*Work instructions*: Reproduce the entries from the beginning through the line containing "(x=540, y=315)", including that line, and leave out the pictures.

Entries from a screen grounding dataset
"""
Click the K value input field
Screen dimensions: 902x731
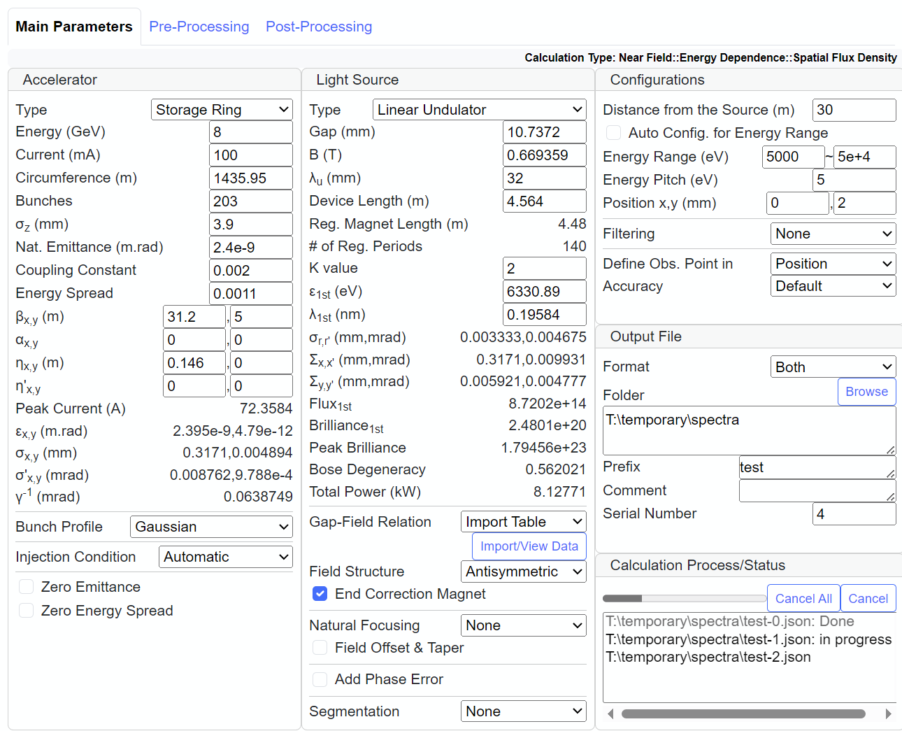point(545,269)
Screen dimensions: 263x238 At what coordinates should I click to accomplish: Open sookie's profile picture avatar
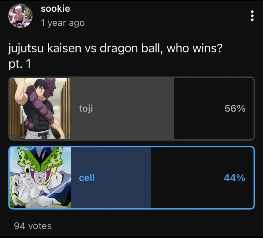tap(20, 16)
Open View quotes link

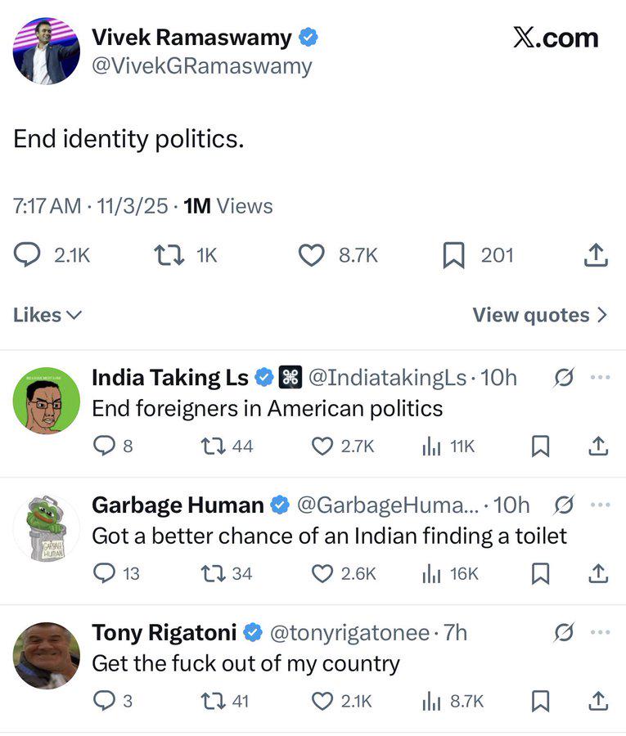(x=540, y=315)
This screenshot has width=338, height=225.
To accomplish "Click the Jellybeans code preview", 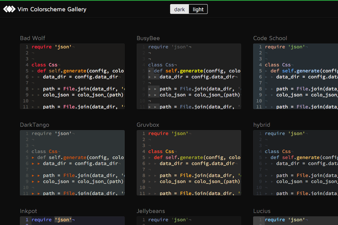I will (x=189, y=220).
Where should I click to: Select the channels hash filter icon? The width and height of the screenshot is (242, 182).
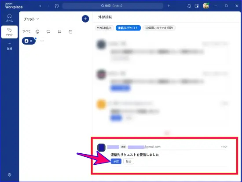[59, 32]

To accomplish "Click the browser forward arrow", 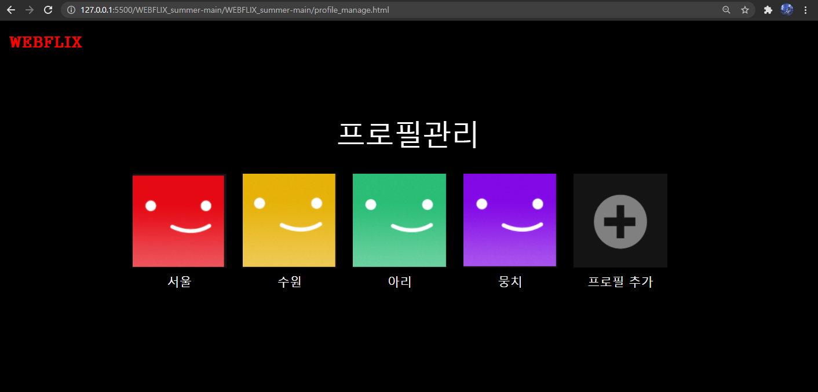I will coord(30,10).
"""
*Solved exercise*:
Click the K value input field
Screen dimensions: 902x731
point(545,269)
Screen dimensions: 263x238 At what coordinates should I click to accomplish: Open sookie's profile picture avatar
tap(20, 16)
Open View quotes link

(x=540, y=315)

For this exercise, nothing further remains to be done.